On raconte souvent l'anecdote d'André Lefebvre, l'ingénieur qui a supervisé le projet, qui faisait rouler la DS sur des pavés à vitesse soutenue devant des visiteurs médusés. La voiture glissait. Les autres sautaient.

Et ce n'est pas qu'une histoire de confort : la DS est aussi plus sûre. Sa tenue de cap, sa stabilité en courbe, sa résistance au roulis — tout ça découle directement de ce système. En 1968, lors de l'attentat contre De Gaulle à Petit-Clamart, c'est aussi la suspension de la DS présidentielle qui permet au chauffeur de maintenir le contrôle malgré deux pneus crevés. Anecdote devenue légende, mais qui dit quelque chose de réel sur ce que cette technologie apportait concrètement.

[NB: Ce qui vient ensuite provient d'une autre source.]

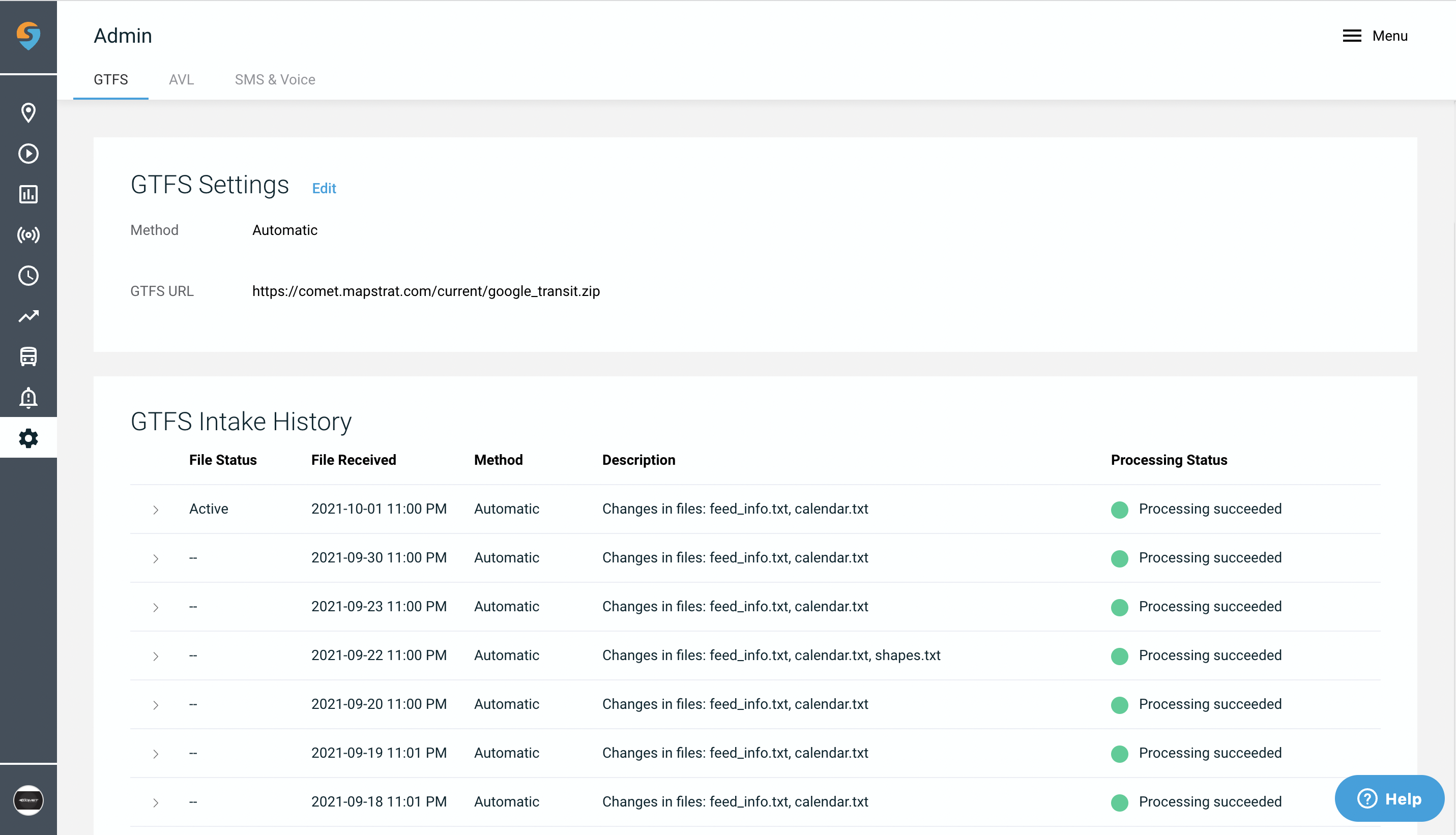Screen dimensions: 1456x835
Task: Switch to the AVL tab
Action: tap(181, 80)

La SM : la suspension qui pense

En 1970, Citroën sort la SM, fruit de la collaboration avec Maserati pour le moteur V6. Mais mécaniquement, c'est surtout l'occasion pour Citroën de pousser encore plus loin le concept né avec la DS. La SM hérite bien sûr de la suspension hydropneumatique, mais elle y ajoute une direction assistée à rappel nul — ou presque — qui travaille en synergie directe avec la suspension.

Le principe de la direction à rappel progressif mérite qu'on s'y arrête. Sur une voiture classique, le rappel de direction est fort : lâchez le volant en courbe, il revient de lui-même vers le centre. C'est rassurant mais ça transmet aussi les réactions de la route. Sur la SM, Citroën dose ce rappel de façon très fine. À basse vitesse, la direction est légère, presque assistée à l'extrême, pour faciliter les manœuvres. À haute vitesse, elle se raffermit. Et le volant ne cherche pas à vous arracher les bras quand vous passez sur une ornière.

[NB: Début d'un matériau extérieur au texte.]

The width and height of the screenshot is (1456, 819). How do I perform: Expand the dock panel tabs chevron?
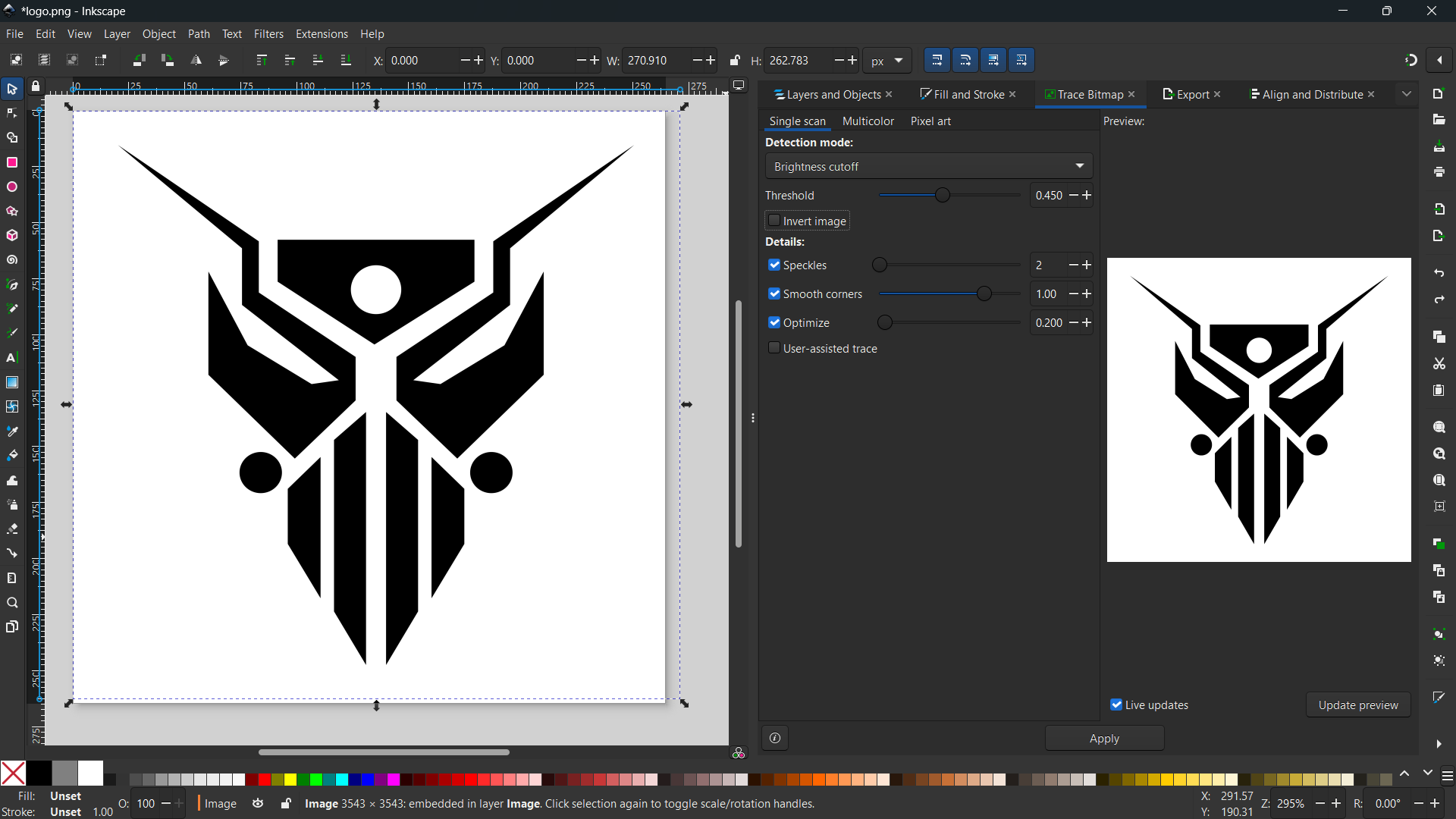pyautogui.click(x=1407, y=94)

Combinée à la suspension hydropneumatique, la SM offre une expérience de conduite que ses contemporaines — Jaguar XJ, BMW 2500, Mercedes 280 — ne peuvent tout simplement pas reproduire. Les essais de l'époque dans L'Auto Journal ou Sport Auto reviennent toujours sur ce même sentiment d'étrangeté confortable : on roule vite, on roule loin, et on arrive moins fatigué qu'attendu.

Les ingénieurs de GM, de Ford et même de chez BMW sont venus étudier les brevets Citroën. Certains ont tenté de développer leurs propres systèmes hydropneumatiques. Aucun n'y est vraiment parvenu avec la même cohérence. La raison tient peut-être au fait que chez Citroën, tout était pensé ensemble — la suspension, la direction, les freins, l'assiette — comme un seul et même organe. Ailleurs, on cherchait à greffer une idée sur une architecture existante.

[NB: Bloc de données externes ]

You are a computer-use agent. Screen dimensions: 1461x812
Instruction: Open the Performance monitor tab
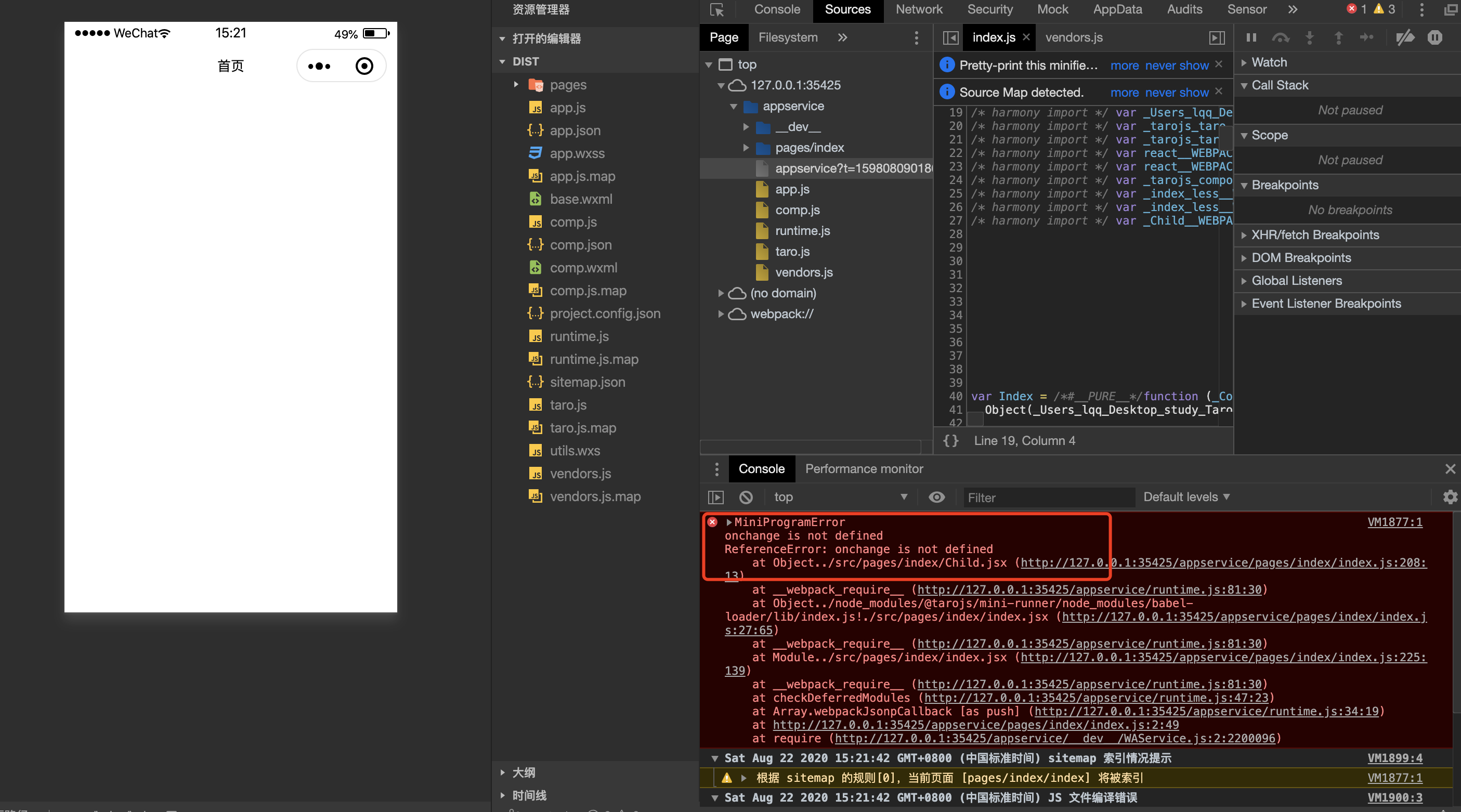864,469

Ce que ces voitures nous disent encore aujourd'hui

On pourrait se demander pourquoi ces technologies n'ont pas été reprises massivement. La réponse est à la fois technique et économique. L'hydropneumatique Citroën demande une étanchéité parfaite, un entretien rigoureux, des sphères à régénérer régulièrement. C'est exigeant. C'est coûteux à produire. Et ça demande des techniciens formés — ce qui, dans un réseau de concessions généralistes, n'allait pas de soi.

Citroën elle-même a fini par y renoncer, progressivement, à partir des années 2000, pour des raisons de coûts et de normes. La C5 a été la dernière à en bénéficier pleinement. Depuis, on lui a substitué des systèmes à amortisseurs pilotés électroniquement — efficaces, certes, mais d'une nature fondamentalement différente.

Mais pour ceux qui ont conduit une DS en bon état, ou une CX bien entretenue, ou une XM de belle heure, le souvenir reste intact. Cette sensation de glisser sur la route plutôt que de la subir. Cette impression que la voiture lit le sol avant vous. Ce n'était pas du confort de salon : c'était de la mécanique pensée différemment.

Et ça, les charrettes de la concurrence ne l'ont jamais vraiment rattrapé.